─── Data records ───

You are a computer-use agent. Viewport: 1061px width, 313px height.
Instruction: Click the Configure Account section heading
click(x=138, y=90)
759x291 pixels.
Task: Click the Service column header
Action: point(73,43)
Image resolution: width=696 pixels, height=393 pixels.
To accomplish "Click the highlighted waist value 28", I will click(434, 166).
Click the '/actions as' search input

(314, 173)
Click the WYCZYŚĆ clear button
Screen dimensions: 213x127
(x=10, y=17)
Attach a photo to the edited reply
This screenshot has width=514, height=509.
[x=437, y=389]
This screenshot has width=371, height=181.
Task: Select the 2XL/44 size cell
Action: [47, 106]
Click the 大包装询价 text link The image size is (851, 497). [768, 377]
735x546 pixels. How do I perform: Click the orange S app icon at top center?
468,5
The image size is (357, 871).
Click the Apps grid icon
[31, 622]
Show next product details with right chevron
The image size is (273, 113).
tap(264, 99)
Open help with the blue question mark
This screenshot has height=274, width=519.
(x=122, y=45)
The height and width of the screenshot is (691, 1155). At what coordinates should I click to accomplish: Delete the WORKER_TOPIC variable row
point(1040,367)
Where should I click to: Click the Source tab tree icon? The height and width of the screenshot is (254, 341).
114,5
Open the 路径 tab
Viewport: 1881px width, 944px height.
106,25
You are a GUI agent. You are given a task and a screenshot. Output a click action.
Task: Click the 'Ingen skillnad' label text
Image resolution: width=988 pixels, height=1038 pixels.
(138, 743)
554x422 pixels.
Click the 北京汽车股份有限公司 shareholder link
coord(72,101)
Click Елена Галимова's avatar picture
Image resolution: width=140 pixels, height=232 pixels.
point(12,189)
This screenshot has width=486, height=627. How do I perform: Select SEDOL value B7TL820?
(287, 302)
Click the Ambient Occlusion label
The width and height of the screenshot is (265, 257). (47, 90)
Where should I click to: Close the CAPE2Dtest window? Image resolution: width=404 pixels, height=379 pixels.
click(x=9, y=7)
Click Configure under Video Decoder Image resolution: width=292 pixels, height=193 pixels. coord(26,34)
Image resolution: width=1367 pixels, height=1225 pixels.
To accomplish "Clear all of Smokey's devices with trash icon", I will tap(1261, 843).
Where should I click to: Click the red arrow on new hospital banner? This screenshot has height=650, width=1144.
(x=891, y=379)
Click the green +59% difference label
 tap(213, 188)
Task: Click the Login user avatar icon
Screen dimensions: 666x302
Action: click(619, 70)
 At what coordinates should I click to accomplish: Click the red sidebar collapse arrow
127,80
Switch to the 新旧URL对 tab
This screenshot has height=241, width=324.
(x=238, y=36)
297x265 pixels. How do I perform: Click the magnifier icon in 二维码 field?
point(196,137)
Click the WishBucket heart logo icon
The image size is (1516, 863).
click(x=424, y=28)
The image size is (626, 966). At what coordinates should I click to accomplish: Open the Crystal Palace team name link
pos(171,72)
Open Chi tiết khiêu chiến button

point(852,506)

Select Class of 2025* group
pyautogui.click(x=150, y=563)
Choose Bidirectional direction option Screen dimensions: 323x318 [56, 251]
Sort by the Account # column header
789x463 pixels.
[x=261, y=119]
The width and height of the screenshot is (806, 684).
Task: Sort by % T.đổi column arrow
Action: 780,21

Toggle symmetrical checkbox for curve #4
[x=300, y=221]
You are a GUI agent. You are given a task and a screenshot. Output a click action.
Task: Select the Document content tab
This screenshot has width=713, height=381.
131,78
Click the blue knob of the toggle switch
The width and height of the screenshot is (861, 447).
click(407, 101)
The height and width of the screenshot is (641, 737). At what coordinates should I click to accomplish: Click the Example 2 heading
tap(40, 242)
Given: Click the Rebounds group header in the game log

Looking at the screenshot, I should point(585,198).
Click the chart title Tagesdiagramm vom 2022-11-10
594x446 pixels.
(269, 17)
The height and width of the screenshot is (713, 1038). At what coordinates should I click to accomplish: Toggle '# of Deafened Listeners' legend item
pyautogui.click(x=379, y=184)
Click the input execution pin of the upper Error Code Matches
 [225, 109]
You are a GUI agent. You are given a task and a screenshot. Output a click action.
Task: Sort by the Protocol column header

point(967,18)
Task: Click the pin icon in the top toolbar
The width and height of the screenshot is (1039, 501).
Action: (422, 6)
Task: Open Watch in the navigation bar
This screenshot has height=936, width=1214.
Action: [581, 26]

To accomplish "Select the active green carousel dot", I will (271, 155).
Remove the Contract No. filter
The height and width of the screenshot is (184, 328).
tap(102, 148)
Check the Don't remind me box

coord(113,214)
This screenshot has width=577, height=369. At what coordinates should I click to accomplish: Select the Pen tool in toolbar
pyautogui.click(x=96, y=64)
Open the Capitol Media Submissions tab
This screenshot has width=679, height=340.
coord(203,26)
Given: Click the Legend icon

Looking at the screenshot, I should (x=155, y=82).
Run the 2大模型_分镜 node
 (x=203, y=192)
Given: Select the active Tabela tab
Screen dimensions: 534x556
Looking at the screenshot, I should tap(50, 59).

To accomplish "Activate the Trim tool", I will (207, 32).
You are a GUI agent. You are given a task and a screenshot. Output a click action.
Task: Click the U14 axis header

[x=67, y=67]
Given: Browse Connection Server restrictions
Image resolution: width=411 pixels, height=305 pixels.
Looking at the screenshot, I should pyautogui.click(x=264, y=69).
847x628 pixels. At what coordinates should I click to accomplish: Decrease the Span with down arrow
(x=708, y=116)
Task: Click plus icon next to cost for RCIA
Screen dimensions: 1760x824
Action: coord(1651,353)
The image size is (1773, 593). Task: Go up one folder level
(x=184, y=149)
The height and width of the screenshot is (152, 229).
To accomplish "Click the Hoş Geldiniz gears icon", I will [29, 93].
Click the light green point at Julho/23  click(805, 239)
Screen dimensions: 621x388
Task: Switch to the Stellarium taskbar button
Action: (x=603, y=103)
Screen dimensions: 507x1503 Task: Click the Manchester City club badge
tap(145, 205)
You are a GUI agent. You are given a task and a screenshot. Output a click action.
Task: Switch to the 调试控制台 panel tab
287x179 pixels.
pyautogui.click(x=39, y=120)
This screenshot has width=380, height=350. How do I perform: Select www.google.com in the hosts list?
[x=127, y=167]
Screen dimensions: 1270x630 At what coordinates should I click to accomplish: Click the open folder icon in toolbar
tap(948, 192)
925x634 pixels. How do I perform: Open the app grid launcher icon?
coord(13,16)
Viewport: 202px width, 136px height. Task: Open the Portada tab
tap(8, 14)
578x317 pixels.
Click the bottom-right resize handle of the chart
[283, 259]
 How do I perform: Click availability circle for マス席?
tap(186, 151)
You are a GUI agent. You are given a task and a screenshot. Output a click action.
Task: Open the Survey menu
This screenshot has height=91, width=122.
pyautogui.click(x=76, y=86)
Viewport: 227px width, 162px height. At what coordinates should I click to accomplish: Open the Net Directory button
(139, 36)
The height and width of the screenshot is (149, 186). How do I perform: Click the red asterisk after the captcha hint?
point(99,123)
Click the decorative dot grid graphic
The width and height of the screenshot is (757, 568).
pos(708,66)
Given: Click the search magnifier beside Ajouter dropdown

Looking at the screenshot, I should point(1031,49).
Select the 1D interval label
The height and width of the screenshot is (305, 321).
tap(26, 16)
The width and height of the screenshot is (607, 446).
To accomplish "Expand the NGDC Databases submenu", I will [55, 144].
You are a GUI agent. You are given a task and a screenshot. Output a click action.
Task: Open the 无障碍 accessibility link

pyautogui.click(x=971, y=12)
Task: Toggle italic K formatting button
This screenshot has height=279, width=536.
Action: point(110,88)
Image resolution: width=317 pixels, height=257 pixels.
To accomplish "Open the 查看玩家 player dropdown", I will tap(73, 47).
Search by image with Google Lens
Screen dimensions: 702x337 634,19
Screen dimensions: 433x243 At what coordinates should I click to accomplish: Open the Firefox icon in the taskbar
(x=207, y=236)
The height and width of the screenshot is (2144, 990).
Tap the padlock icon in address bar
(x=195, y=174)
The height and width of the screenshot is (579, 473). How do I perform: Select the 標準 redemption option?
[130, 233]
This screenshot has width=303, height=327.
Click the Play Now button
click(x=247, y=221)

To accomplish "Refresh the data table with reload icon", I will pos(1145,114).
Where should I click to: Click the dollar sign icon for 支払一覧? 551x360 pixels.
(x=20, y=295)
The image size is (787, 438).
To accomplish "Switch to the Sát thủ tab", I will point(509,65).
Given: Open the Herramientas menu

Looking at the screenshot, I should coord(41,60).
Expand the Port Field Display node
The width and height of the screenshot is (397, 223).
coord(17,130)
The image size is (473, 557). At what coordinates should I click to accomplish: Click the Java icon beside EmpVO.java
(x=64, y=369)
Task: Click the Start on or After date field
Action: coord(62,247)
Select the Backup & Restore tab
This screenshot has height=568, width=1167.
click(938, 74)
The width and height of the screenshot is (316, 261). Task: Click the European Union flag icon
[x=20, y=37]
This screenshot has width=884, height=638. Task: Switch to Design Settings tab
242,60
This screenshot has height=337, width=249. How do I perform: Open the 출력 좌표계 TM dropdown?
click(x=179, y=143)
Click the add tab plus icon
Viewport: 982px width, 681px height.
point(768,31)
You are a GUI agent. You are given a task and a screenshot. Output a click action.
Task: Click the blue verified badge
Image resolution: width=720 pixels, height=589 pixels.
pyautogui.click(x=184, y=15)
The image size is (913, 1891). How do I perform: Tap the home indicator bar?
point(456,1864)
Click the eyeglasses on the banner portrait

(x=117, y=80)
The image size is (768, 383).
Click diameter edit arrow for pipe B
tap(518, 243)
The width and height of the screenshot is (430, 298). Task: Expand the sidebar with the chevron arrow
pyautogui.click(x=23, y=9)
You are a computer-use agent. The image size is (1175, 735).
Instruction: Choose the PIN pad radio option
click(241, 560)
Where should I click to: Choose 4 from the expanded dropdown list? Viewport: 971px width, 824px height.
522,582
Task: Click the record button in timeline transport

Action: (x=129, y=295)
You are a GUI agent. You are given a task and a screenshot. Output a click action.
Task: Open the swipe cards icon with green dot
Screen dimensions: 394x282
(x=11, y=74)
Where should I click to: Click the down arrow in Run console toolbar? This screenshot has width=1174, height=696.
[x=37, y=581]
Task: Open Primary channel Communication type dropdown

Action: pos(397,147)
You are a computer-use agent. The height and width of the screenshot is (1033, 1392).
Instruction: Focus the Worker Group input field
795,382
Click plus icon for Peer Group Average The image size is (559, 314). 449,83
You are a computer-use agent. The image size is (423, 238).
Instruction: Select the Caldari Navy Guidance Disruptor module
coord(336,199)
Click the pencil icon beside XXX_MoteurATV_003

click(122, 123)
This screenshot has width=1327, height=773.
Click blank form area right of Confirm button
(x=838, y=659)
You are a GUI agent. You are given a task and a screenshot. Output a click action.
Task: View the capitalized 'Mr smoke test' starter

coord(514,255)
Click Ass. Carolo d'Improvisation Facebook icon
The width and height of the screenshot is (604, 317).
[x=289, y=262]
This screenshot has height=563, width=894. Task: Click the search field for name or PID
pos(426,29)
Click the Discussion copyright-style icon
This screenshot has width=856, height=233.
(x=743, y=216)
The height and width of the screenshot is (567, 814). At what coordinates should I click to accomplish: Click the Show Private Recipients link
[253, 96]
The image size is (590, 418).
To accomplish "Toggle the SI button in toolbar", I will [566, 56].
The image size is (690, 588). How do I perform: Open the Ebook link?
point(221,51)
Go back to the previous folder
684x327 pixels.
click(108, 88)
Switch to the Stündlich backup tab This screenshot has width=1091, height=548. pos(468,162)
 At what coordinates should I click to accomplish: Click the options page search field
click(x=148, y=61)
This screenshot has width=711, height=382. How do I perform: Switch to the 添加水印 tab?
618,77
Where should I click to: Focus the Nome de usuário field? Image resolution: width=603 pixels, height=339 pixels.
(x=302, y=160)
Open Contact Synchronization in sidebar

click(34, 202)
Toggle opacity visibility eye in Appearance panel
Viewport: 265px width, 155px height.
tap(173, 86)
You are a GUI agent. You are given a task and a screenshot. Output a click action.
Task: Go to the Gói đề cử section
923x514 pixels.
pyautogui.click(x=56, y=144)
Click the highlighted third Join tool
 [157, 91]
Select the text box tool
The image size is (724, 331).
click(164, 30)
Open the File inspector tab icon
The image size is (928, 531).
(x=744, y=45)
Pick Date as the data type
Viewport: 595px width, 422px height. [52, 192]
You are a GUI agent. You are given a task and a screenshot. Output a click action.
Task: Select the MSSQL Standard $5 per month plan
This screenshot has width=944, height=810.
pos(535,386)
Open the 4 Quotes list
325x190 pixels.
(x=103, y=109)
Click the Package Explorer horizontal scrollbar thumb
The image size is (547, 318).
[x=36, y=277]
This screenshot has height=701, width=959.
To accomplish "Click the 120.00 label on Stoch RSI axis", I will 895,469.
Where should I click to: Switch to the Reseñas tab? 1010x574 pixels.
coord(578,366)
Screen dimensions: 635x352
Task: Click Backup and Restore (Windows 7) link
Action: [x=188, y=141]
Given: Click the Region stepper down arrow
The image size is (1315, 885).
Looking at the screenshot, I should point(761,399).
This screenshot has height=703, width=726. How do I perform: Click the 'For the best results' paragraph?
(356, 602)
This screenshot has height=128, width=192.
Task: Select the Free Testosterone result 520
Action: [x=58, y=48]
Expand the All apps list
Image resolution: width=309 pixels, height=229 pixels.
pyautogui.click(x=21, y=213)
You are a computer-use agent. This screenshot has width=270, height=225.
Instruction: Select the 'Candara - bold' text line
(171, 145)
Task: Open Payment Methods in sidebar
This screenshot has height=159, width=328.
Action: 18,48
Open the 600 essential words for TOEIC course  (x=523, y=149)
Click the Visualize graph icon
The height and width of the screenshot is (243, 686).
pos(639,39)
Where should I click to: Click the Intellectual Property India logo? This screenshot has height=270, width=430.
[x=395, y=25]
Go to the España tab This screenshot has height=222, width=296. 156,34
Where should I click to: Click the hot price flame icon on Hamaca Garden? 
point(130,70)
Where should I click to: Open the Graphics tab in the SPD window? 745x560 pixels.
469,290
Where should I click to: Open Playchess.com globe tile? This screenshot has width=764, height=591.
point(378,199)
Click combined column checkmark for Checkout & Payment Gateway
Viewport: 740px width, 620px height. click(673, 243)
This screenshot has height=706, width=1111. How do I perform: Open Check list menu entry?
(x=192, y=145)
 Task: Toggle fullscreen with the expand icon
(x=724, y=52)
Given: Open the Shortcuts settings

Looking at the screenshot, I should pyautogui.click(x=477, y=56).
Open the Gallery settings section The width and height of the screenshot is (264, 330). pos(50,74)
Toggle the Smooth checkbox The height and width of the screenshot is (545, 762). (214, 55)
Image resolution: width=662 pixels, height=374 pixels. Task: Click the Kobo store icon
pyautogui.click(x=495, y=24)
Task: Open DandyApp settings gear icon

───

Work request - Report, as a bare number, how many lines above contain the string "computer".

Response area - 5